# PAGE TEXT:

Proposition: If $f_n$ is an equicontinuous sequence in $C(X)$ converging pointwise to $f \in C(X)$, then actually $f_n \to f$ uniformly.

In order to prove this, I first proved a simple lemma

Lemma: Suppose $x$ is a point and $S$ is a sequence in a compact metric space $M$. If every convergent subsequence of $S$ converges to $x$, then $S$ converges to $x$.

Proof: Suppose for contradiction that $S$ does not converge to $x$. Then, there is a subsequence $S'$ of $S$ whose terms are bounded away from $x$. Being a sequence in a compact metric space, $S'$ has a convergent subsequence $S''$. Since $S''$ is a convergent subsequence of $S$, it converges to $x$ by hypothesis. But, this is impossible since the terms of $S'$ should be bounded away from $x$.

which is applied as follows.

Proof of proposition: Let $M$ be the uniform closure of $\{f_n : n \in \mathbb{N} \} \cup \{f\}$. By the Arzela-Ascoli, $M$ is compact for the uniform norm. Consider now $f_n$ as a sequence in $M$. Any subsequence of $f_n$ which converges uniformly must converge to $f$ (since $f_n \to f$ pointwise). So, by the lemma, $f_n \to f$ uniformly.

What I am slightly unsure of is whether these arguments carry over, mutatis mutandis, for nets?

Question: If $X$ is a compact metric space, $C(X)$ is the space of real-valued continuous functions on $X$, and $f_i$ is an equicontinuous net in $C(X)$ converging pointwise to $f \in C(X)$, does $f_i \to f$ uniformly?

I think the answer is yes, but I am not totally comfortable with the concept of a subnet, so it is difficult to be certain.


Edit: Thinking about it more, it seems the point requiring clarification is the following one.

Items listed in a dataset
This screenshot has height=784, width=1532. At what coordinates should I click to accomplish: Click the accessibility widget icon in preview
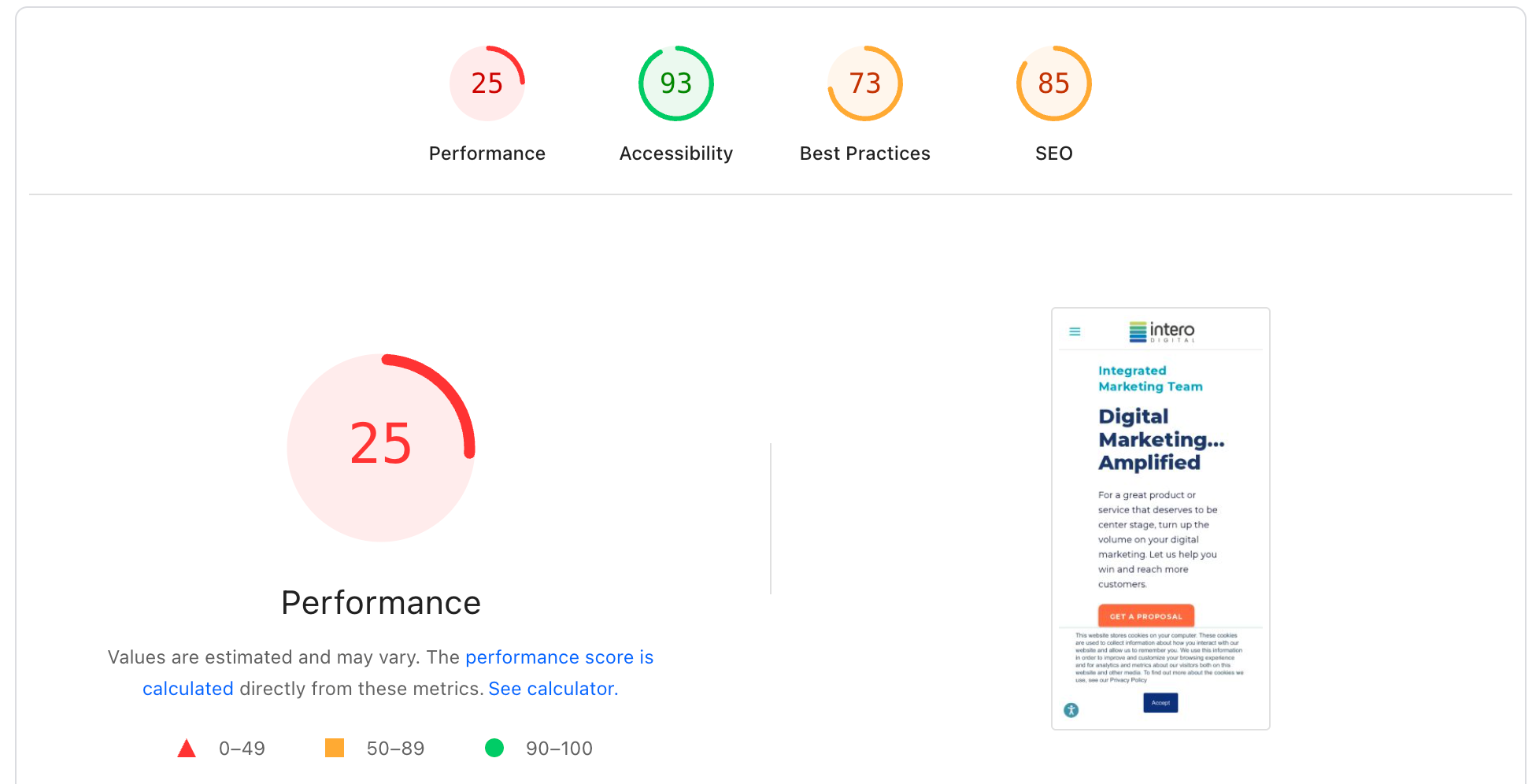[1071, 710]
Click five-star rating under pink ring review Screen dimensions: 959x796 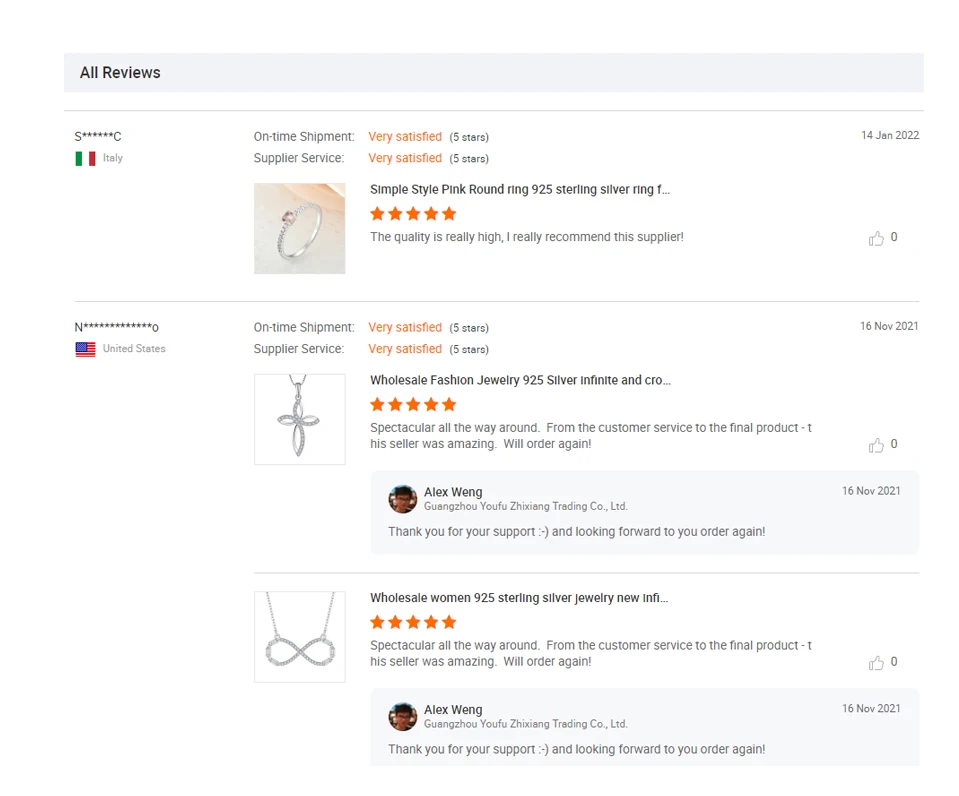[x=413, y=213]
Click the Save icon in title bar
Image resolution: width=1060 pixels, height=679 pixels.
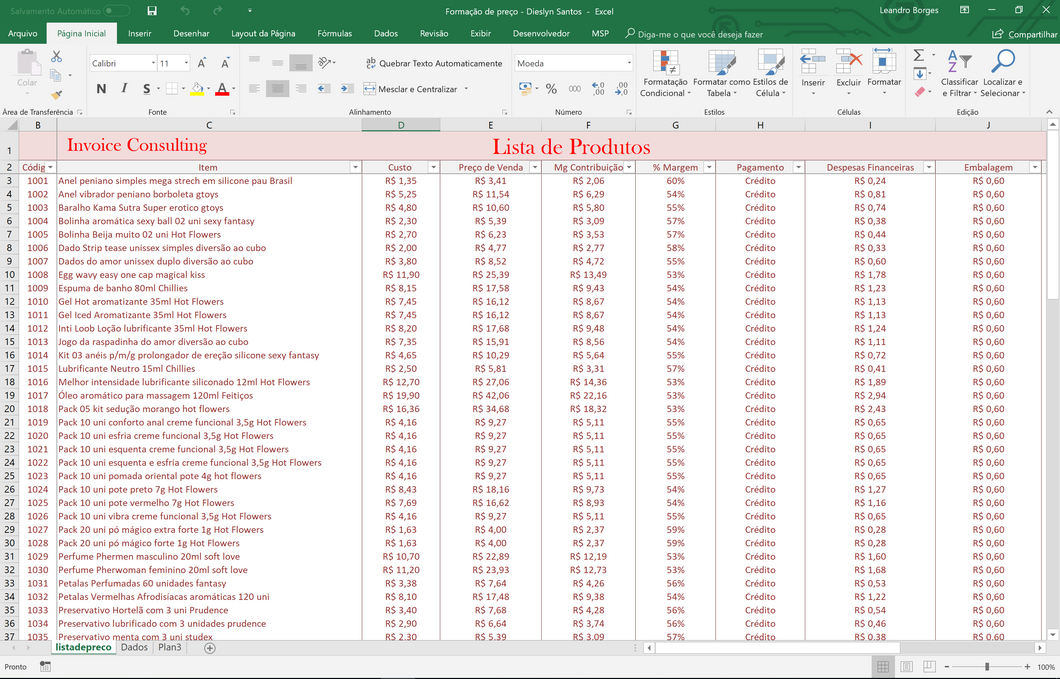tap(151, 11)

# THE TASKS:
a) Answer these questions from the post about equicontinuity:
(i) In the lemma, what kind of space is $M$?
(ii) Which theorem is cited to show that $M$ is compact for the uniform norm?
(iii) What concept does the writer say they are not totally comfortable with?
b) Turn the paragraph of the post about equicontinuity that begins "Proof of proposition: Let $M$ be" into a short list of steps that keeps its main facts.
c) Pick up the post about equicontinuity after its final sentence and continue it.

# RESULTS:
a)
(i) A compact metric space.
(ii) The Arzela-Ascoli theorem.
(iii) The concept of a subnet.

b)
- Let $M$ be the uniform closure of $\{f_n : n \in \mathbb{N}\} \cup \{f\}$.
- By Arzela-Ascoli, $M$ is compact for the uniform norm.
- Treat $f_n$ as a sequence in $M$.
- Any subsequence of $f_n$ that converges uniformly must converge to $f$, since $f_n \to f$ pointwise.
- By the lemma, $f_n \to f$ uniformly.

c)
Claim: If a net $(x_i)_{i \in I}$ in a metric space $M$ does not converge to a point $x \in M$, then there is a subnet that is bounded away from $x$. That is, there is an $\epsilon > 0$ and a cofinal, increasing function $\varphi : J \to I$ out of a directed set $J$ such that $d( x_{\varphi(j)}, x) \geq \epsilon$ for all $j \in J$.

Since $(x_i)$ does not converge to $x$ above, we know there exists an $\epsilon >0$ such that, for all $i_0 \in I$, there exists $i \geq i_0$ with $d(x_i,x) \geq \epsilon$. To find a subnet, it seems the obvious thing to do is try $J = \{ i \in I : d(x_i,x) \geq \epsilon\}$ and $\varphi$ the inclusion. Now, the above condition says exactly that $J$ is cofinal in $I$. And, obviously the inclusion map is increasing... so I guess that settles things?


Edit 2:

I guess in my first edit I forgot to verify that $J$ was, itself, a directed set. But it seems a cofinal set $J$ in a directed set $I$ is automatically a directed set. Any finite subset of $J$ has an upper bound in $I$, which has then an upper bound in $J$.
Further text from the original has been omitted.